Please cite the following article:
Rachel Bawden and Benoît Sagot. 2023. RoCS-MT: Robustness Challenge Set for Machine Translation. In Proceedings of the Eighth Conference on Machine Translation, pages 198–216, Singapore. Association for Computational Linguistics.
@inproceedings{bawden-sagot-2023-rocs,
title = "{R}o{CS}-{MT}: Robustness Challenge Set for Machine Translation",
author = "Bawden, Rachel and
Sagot, Beno{\^\i}t",
editor = "Koehn, Philipp and
Haddow, Barry and
Kocmi, Tom and
Monz, Christof",
booktitle = "Proceedings of the Eighth Conference on Machine Translation",
month = dec,
year = "2023",
address = "Singapore",
publisher = "Association for Computational Linguistics",
url = "https://aclanthology.org/2023.wmt-1.21",
pages = "198--216"
}
Each version of the challenge set (only v1 published for now) contains the following files:
The source texts are available in several versions, depending on the sentence segmentation (manual or with spaCy) and on whether the sentences are in their raw or normalised version:
- manual sentence segmentation, raw text:
src/RoCS-MT.src.raw-manseg.en
- manual sentence segmentation, normalised text:
src/RoCS-MT.src.raw-manseg.en
- spaCy sentence segmentation, raw text:
src/RoCS-MT.src.raw-spacyseg.en
- spaCy sentence segmentation, normalised text:
src/RoCS-MT.src.norm-spacyseg.en
.tsv
versions of the files are available in the same directory, indicating the document ids of each sentence.

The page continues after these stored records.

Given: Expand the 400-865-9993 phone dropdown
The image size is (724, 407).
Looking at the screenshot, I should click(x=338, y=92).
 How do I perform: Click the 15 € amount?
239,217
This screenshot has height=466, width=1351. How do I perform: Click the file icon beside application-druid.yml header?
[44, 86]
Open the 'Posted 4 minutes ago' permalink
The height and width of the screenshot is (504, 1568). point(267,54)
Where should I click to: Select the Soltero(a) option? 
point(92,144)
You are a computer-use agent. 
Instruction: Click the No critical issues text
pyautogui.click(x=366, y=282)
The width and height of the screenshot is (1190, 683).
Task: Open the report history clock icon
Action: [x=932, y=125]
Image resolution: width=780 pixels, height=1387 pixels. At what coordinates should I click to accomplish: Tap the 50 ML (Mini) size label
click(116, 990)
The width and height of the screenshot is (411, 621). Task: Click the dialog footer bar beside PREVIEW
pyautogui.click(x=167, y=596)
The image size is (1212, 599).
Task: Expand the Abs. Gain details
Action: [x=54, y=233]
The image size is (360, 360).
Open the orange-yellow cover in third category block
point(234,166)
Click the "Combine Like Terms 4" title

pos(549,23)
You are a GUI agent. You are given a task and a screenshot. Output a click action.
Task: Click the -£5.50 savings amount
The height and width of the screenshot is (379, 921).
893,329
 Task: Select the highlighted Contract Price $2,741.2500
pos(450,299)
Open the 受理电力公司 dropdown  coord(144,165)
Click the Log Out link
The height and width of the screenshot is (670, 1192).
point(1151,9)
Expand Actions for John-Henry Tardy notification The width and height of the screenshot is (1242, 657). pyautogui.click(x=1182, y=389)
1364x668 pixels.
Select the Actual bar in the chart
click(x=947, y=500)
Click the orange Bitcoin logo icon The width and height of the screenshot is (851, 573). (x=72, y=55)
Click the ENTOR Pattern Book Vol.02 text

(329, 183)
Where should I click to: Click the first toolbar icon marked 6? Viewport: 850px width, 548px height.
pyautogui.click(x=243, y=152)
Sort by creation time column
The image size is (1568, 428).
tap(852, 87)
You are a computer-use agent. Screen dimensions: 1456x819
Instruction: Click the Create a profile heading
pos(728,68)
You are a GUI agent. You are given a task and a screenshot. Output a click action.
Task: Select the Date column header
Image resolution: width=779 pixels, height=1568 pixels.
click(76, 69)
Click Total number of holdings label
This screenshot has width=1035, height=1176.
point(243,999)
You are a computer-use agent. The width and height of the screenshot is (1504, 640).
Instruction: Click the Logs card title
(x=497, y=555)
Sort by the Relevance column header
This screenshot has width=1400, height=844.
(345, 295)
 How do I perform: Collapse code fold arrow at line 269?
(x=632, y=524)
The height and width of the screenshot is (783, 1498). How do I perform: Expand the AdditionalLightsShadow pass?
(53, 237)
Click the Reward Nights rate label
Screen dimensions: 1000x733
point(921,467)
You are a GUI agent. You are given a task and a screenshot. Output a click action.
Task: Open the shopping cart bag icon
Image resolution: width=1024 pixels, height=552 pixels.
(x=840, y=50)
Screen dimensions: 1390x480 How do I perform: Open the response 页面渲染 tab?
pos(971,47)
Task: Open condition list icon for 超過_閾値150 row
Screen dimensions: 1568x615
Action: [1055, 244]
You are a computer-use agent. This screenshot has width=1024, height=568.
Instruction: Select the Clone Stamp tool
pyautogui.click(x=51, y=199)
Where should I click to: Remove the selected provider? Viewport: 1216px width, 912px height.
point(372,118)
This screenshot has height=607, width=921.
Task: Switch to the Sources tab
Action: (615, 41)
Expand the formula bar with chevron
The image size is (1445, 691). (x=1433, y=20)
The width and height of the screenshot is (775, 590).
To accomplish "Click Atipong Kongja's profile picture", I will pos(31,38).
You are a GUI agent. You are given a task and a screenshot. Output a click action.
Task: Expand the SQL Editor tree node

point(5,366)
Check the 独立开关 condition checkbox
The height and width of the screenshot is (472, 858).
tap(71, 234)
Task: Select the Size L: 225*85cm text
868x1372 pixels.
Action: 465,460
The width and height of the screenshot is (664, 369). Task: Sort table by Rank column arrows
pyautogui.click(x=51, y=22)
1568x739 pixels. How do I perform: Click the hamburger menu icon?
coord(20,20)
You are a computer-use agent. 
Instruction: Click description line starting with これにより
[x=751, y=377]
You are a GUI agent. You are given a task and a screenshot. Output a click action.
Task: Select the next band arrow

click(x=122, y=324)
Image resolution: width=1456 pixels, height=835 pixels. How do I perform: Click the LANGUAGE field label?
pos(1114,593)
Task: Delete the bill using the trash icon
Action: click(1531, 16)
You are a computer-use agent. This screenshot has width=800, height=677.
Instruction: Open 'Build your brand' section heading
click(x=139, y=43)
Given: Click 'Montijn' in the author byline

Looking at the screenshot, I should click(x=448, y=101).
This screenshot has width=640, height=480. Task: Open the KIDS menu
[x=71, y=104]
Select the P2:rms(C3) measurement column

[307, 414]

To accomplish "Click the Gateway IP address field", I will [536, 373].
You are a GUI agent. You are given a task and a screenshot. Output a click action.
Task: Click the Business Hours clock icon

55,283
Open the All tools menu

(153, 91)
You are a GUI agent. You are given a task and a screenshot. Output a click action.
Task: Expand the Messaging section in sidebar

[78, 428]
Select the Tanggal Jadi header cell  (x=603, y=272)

The manually segmented, normalised texts were translated by professional translators into French, German, Czech, Ukrainian and Russian. They can be found in ref/en-{fr,de,cs,uk,ru}
. We additionally include manual annotations of normalisation phenomena in ref/RoCS-annotated.tsv
.
N.B. Some postedition still needs to be done for some of the translators due to variants being included (for gender variation).
The sys/
folder contains system outputs from the 2023 general MT task. They correspond to the translations of the concatenation of the four versions of the source texts.
We include the first version of the guidelines for both normalisation and translation in guidelines
. Both guides, in particular the one for normalisation, is likely to evolve in future releases.